Nor do I wonder that he senses it, for I show myself by open signs;
I turn on my right side when he comes;
I do not speak, and sleep is counterfeited with closed eyes,
And when he touches, I throw off his grasping hand.
He groans and sighs in his silent breast, for he
Has my displeasure, even though he has not deserved it.
Ah me, that you are glad and that this will of mine pleases you!
Ah me, that I have confessed my feelings to you!
You are worthy of me if anyone would be, you who are more worthy of anger,
You who spread nets for me.

You write, so that you may be allowed to see my feeble body;
You are far from me, and yet even from there you harm me.
I wondered why your name was Acontius;
You have sharpness, which inflicts a wound from far off.
Certainly I have not yet recovered from such a wound,
By the spear of your letter, thrown from afar.
Yet why would you come here?  A body in wretched health
You would see, the great trophy of your skill!
I am ruined by wasting away; my color is without blood, just as,
I call to mind, was that apple of yours.
My white face does not gleam with red mixed in.
Such beauty is customary in new marble;
Such is the color of silver set out at the feast,
Which is pale with the touch of icy water.
If you should see me now, you would deny having seen me before;
"My arts," you would say, "have not striven for that one."
You would give up the faith of my promise, lest I should be joined to you,
And desire that the goddess not remember it.
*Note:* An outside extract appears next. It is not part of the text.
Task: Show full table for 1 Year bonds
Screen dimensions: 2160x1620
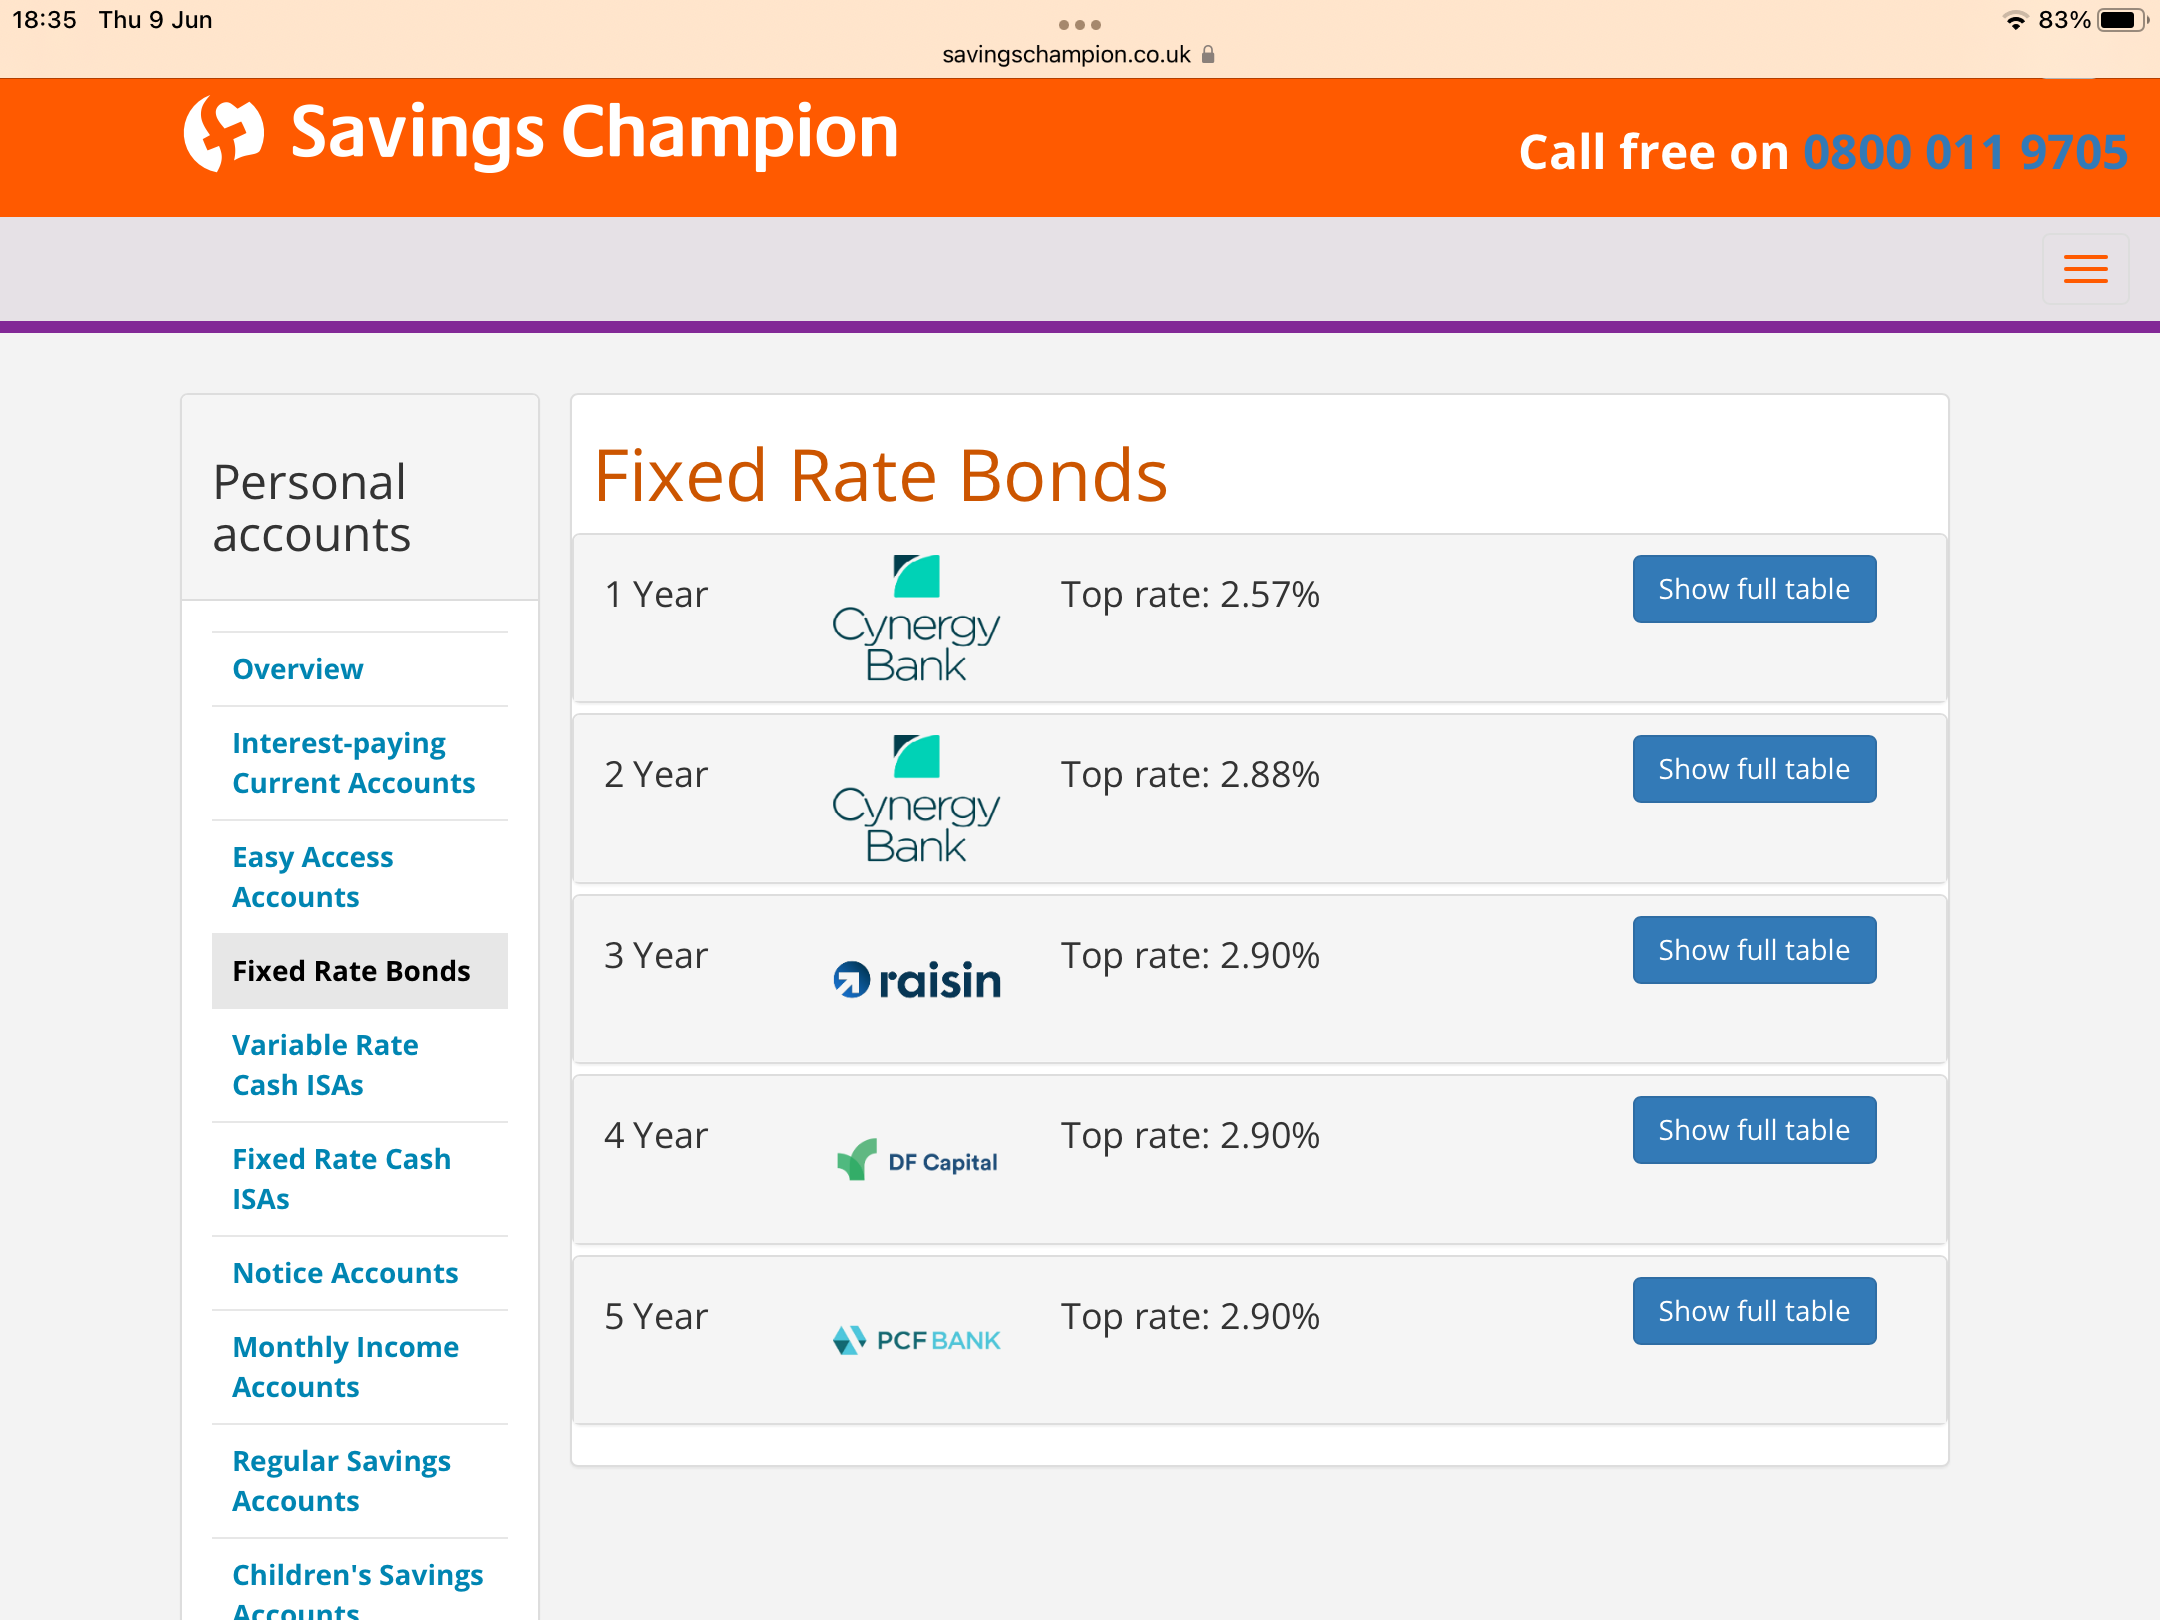Action: [1754, 589]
Perhaps also you would make me swear again, but in an opposite manner,
And send me other words to read.

Yet nevertheless I wish you to look upon me as you have asked,
And become acquainted with the feeble limbs of your bride!
Even though your heart were as hard as iron, Acontius,
You yourself would seek favor for my words.
Yet so that you may not be ignorant of it:  the god at Delphi who sings the fates
Is being asked by what aid I may be restored to health.
He also, as wandering rumor now murmurs, complains
Of some neglected pledge that was witnessed.
This the god says, this the priests, this the verses that were brought forth;
Ah!  No divine will is lacking from your vow.
Whence this favor toward you?  Unless, perchance, some new writing has been found
Of which the reading captures even the great gods.
And since you hold the gods, I myself follow the will of the gods,
And willingly yield my vanquished hands to your prayer;
And I have confessed to my mother the oath of my ensnared tongue,
With eyes full of shame held fixed on the ground.
The rest is your concern; even this is more than a virgin should do--
That my page has not feared to speak with you.
Already I have tired my feeble limbs enough with the pen;
And my suffering hand refuses its duty any longer.
What is left, if I wish now to be joined with you,
Except that I add to my letter:  "Farewell!"